Dado que aún no se ha visto el final de la guerra en curso en Irán, algunos analistas advierten que los inversores en oro podrían sufrir más pérdidas, ya que el aumento de los precios de la energía está creando un riesgo de inflación, lo que obliga a los bancos centrales a detener temporalmente la flexibilización de la política y pasar a una actitud de "esperar y ver".
El mercado del oro se vio significativamente afectado técnicamente después de que el precio cayera por debajo del promedio móvil de 50 días, justo por debajo de los 5.000 USD/onza.
Kelvin Wong, analista de mercado senior de OANDA, dijo que la fuerte caída del miércoles junto con la próxima presión de venta creó un punto de inflexión para el mercado del oro.
Dijo que en términos de estructura de precios, el aumento del 23% desde el mínimo del 2 de febrero de 2026 (4.402 dólares) hasta el máximo del 2 de marzo de 2026 (5.420 dólares) podría ser solo una recuperación temporal (también conocida como "bose de gato muerto"), y la próxima tendencia podría ser una fuerte caída que dure muchas semanas.

Se espera que el mercado del oro termine la semana con una caída de más del 8%, la mayor caída semanal en 6 años, desde que la economía mundial cerró debido a la pandemia de COVID-19. El precio del oro al contado se sitúa actualmente en 4,584,10 dólares por onza, una caída de más del 1,7% en el día.
Mientras tanto, la plata podría terminar la semana con una caída de casi el 14%, la más fuerte desde enero. El precio de la plata al contado se sitúa actualmente en 68,96 dólares por onza, una caída de más del 5% en el día.
Rob Haworth, estratega principal de inversiones de U.S. Bank Wealth Management, dijo que la venta masiva de oro no fue sorprendente, ya que anteriormente el mercado se vio impulsado por una fuerte especulación desde principios de año.
Dijo que el precio del oro podría seguir bajando a medida que los inversores que compraron por encima de 5.000 dólares por onza comiencen a recortar pérdidas.
Los especuladores se enfrentan a decisiones difíciles. Muchas personas han intentado esperar a superar las fluctuaciones de febrero, pero actualmente muchas inversiones están perdiendo dinero. La situación podría empeorar", dijo.
Los analistas creen que todo depende ahora de los acontecimientos en Oriente Medio y de si se resuelven los problemas de la cadena de suministro si se reabre el Estrecho de Ormuz.

Bernard Dahdah, experto en metales preciosos de Natixis, dijo que el precio del oro podría fluctuar entre 4.600 y 4.700 dólares por onza mientras el mundo espera desarrollos de guerra con Irán, pero advirtió que el riesgo de disminución está aumentando.

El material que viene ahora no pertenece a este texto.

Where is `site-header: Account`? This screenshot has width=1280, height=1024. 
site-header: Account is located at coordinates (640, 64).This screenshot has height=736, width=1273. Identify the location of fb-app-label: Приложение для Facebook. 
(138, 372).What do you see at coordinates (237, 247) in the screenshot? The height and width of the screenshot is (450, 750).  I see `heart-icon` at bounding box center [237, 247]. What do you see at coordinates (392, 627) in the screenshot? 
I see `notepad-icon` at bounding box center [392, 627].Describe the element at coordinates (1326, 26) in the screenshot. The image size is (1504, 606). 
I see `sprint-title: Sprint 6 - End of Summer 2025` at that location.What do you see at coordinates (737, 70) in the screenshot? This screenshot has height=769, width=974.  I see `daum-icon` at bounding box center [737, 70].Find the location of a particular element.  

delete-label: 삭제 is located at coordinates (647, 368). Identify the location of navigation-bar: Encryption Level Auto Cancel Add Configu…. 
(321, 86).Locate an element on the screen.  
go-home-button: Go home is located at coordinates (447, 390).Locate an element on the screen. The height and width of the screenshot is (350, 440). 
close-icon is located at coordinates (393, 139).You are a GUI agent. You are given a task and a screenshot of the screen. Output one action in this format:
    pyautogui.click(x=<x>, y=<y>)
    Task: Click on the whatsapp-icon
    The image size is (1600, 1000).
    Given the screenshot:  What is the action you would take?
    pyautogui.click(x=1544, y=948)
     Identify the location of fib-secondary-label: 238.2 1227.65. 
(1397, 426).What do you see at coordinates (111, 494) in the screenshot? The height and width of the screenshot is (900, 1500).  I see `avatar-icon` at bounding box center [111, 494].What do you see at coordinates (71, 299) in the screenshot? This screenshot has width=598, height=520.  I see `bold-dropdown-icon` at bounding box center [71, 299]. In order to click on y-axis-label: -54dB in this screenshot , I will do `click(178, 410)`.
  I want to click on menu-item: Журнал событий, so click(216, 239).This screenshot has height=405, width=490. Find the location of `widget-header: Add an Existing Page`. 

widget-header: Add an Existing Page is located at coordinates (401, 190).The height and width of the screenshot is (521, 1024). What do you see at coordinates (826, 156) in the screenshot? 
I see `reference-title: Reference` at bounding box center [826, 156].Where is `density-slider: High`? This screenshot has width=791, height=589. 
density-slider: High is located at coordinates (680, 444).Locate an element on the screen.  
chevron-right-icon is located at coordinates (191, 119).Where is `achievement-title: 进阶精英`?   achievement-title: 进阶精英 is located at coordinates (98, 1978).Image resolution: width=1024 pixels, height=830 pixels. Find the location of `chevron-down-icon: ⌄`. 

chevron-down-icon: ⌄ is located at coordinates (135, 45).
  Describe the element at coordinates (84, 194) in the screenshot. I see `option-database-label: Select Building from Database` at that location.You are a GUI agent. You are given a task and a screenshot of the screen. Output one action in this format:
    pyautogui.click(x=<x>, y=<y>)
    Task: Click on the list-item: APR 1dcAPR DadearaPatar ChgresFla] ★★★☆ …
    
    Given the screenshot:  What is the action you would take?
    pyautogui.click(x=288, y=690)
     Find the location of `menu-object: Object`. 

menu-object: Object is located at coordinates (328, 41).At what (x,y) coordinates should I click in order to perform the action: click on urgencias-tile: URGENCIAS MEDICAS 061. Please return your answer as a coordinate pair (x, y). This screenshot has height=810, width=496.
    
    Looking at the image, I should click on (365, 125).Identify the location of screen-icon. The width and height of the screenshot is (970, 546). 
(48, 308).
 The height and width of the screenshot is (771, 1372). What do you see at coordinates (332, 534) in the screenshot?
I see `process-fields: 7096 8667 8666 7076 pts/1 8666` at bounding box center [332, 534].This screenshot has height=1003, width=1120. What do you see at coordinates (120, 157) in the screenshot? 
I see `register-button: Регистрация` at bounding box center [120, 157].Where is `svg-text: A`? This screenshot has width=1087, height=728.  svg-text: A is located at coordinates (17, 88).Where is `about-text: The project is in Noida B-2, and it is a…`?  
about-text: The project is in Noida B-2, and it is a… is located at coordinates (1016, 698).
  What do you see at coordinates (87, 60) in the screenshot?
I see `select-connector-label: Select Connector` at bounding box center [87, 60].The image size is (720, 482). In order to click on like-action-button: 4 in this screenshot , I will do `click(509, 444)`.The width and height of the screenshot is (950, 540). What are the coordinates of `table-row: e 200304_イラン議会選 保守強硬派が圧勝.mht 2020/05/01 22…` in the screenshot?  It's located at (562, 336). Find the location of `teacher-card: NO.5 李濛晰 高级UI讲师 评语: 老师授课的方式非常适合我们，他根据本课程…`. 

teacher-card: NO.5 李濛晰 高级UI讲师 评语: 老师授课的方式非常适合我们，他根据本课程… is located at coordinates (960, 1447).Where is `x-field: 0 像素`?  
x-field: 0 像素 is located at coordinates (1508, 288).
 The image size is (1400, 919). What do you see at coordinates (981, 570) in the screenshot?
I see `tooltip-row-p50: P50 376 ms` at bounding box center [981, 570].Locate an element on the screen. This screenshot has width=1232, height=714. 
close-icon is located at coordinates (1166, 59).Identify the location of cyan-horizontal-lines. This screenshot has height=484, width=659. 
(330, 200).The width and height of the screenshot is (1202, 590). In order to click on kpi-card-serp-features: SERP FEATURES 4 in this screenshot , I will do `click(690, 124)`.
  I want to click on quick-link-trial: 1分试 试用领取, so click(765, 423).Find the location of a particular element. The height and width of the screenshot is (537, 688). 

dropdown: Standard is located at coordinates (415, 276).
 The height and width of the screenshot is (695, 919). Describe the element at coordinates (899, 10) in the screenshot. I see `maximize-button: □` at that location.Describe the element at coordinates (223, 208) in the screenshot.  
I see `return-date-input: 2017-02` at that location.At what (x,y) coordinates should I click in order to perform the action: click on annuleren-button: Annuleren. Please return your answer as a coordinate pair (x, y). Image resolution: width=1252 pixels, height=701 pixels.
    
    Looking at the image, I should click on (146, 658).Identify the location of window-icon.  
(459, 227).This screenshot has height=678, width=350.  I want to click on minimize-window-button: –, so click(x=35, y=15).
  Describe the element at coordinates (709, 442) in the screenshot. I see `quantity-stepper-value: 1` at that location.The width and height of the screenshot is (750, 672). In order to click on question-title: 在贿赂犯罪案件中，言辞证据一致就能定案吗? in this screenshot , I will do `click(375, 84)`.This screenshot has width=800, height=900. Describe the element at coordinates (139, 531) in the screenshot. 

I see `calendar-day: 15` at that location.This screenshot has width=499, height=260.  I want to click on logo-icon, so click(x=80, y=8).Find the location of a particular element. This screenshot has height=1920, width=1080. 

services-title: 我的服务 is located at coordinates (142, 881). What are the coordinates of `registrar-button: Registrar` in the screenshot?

Dijo que si la infraestructura energética continúa siendo destruida y la guerra se prolonga, el precio del oro podría caer a casi 4,000 dólares por onza, ya que incluso la Fed tendrá que subir las tasas de interés cuando los precios de la energía se mantengan altos.
Sin embargo, no cree que la tendencia a largo plazo del oro esté en este nivel bajo. Si los daños energéticos son limitados y los precios del petróleo caen rápidamente a niveles prebélicos, los bancos centrales pueden aumentar las compras de oro, lo que ayudará a que los precios vuelvan a superar los 5.000 dólares por onza.
A pesar de enfrentar muchas dificultades a corto plazo, los expertos siguen siendo optimistas sobre el oro a largo plazo. Ole Hansen, jefe del Departamento de Estrategia de Productos Básicos de Saxo Bank, cree que las razones por las que los inversores compran oro a principios de año aún persisten, ya que la economía mundial sigue siendo inestable debido a las tensiones geopolíticas y al aumento de la deuda pública.
Dijo que los inversores necesitan "perder interés" antes de volverse con más fuerza, es decir, necesitan ver señales de que el peor período ha terminado.
Una razón importante por la que el oro no sube de precio como activo refugio en tiempos de guerra es la presión inflacionaria debido al aumento de los precios de la energía.
Esta semana, los principales bancos centrales mantuvieron las tasas de interés sin cambios y pasaron a un estado neutral para ver cómo afecta la guerra a la inflación.
Haworth dijo que las próximas 4-6 semanas serán muy importantes cuando las empresas ajusten sus planes financieros antes del verano.
Mientras tanto, el mercado ha reducido rápidamente las expectativas de que la Fed recorte las tasas de interés este año.
Datos económicos a tener en cuenta la próxima semana
PMI preliminar de S&P de EE. UU.
Número de solicitudes semanales de subsidio de desempleo en Estados Unidos.